Um começo pouco promissor

Como riverplatense que mora há muitos anos em Sampa, eu gostaria de inaugurar este espaço em português – produto de uma feliz coincidência de objetivos com os rapazes de LPM - com um trunfo. Não foi ainda possível contra San Martín, uma nova frustração e 7 pontos perdidos em três jogos.
Por enquanto, não posso ver a meu River desde aqui, e por isso me limito a seguir as notícias por Internet. Quando a Copa Sulamericana começar terei a oportunidade de ver como joga este River 2007 “Mark II”, e comprovar se o tempo extra solicitado pelo treinador Daniel A. Passarella terá valido a pena.
Pelo muito que deu a River como jogador, DAP merece todo nosso respeito, mas a seqüência de frustrações a que a torcida riverplatense vem sendo ultimamente submetida obriga a pensar se convém que continue.DAP confirma a sina dos grandes jogadores: salvo exceções, um grande jogador não deriva em um grande treinador. Por isso o astuto Pelé nunca quis dirigir uma equipe y prefere ser diretor do Santos sem se deixar alcançar pelas questões futebolísticas do clube.
Parafraseando o Vanderlei Luxemburgo, atual treinador do Santos, um treinador é, antes de mais nada, um gerente de qualidade; precisa saber fazer jogar seu time conforme as circunstancias. Se o treinador tiver uma equipe de “galácticos”, com 11 craques, jogará de um jeito, mas se tiver uma equipe de pernas-de-pau precisará jogar de outra forma. Luxemburgo é um bom exemplo de gerente bem-sucedido, que sabe como fazer jogar sua equipe.
Para um clube grande como River, o que importa é vencer e ganhar títulos, principalmente internacionais, que trazem ao clube prestígio e dinheiro na forma de prêmios, patrocínios, e valorização de seus jogadores. Trata-se de um círculo virtuoso no qual todos os envolvidos ganham.

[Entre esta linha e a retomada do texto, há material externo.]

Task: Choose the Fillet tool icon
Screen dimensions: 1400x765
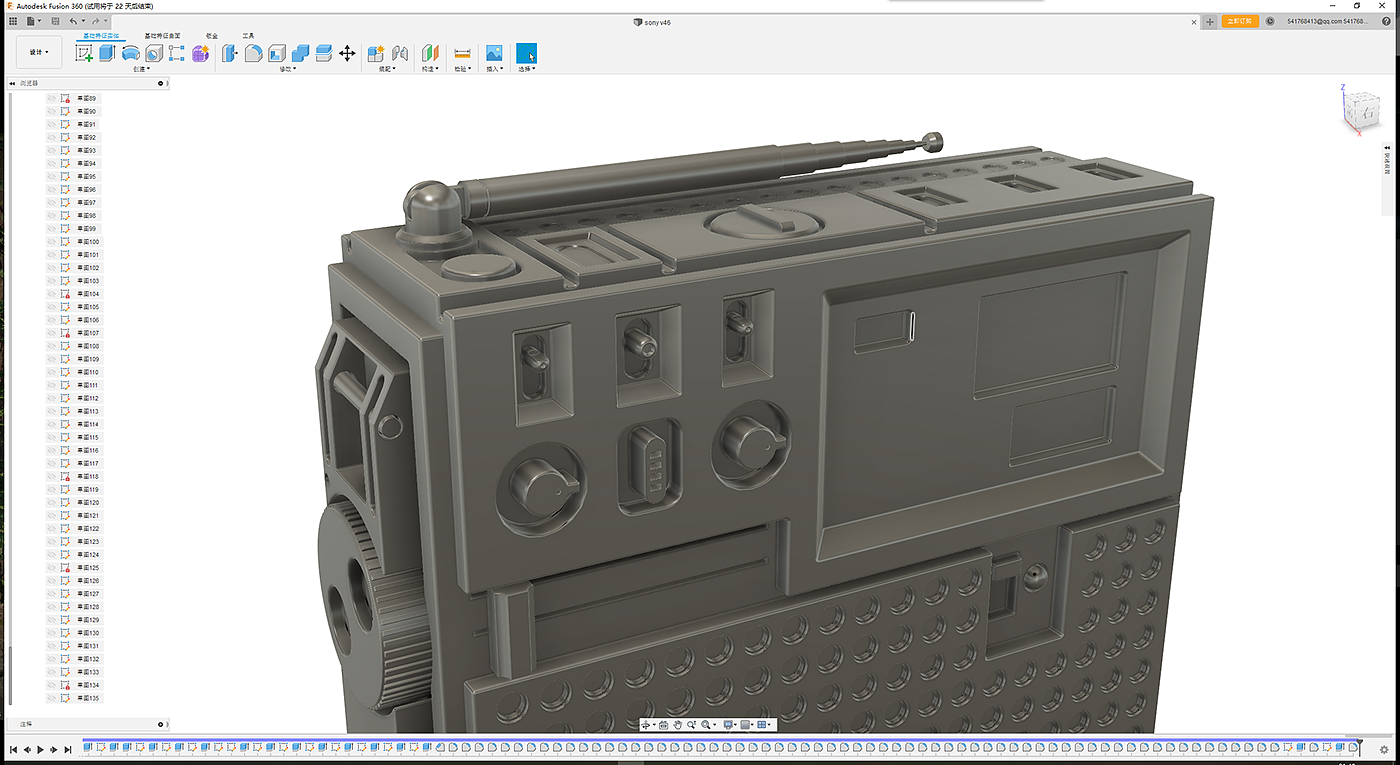Action: [x=254, y=53]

Apesar de todo o tempo e recursos que teve a disposição até agora, DAP não soube fazer nosso River jogar bem. As frustrações se sucedem y o tempo acaba. De nada servirá que DAP vá embora ao final do ano se não ganhar nada. O que River quer e precisa é que DAP, partindo ou ficando, seja vitorioso. No final do ano poderá ser muito tarde. Repito o que disse quando fomos eliminados na primeira fase da Libertadores: se for necessário tomar una medida amarga, que seja quanto antes.
Nos partidos que pude ver desde aqui, quase nunca vi um River contundente y ofensivo como todos gostamos – exceção feita àquela gloriosa noite do River 3 X 2 Corinthians, de virada e no Pacaembu, ou o River 3 X 1 Boca no Monumental. Mas sim pude ver absurdos como um destro jogando de lateral esquerdo (parecia ter o campo ao contrário), ou zagueiros centrais que não marcam ninguém e nos fazem voltar eliminados.
Os que ganham ou perdem as partidas são os jogadores que entram em campo; sempre será más fácil jogar a culpa no treinador, mas também é verdade que DAP teve já todo o tempo que um clube grande como River pode conceder a um treinador. Talvez seja o momento de passar esse bastão a outro.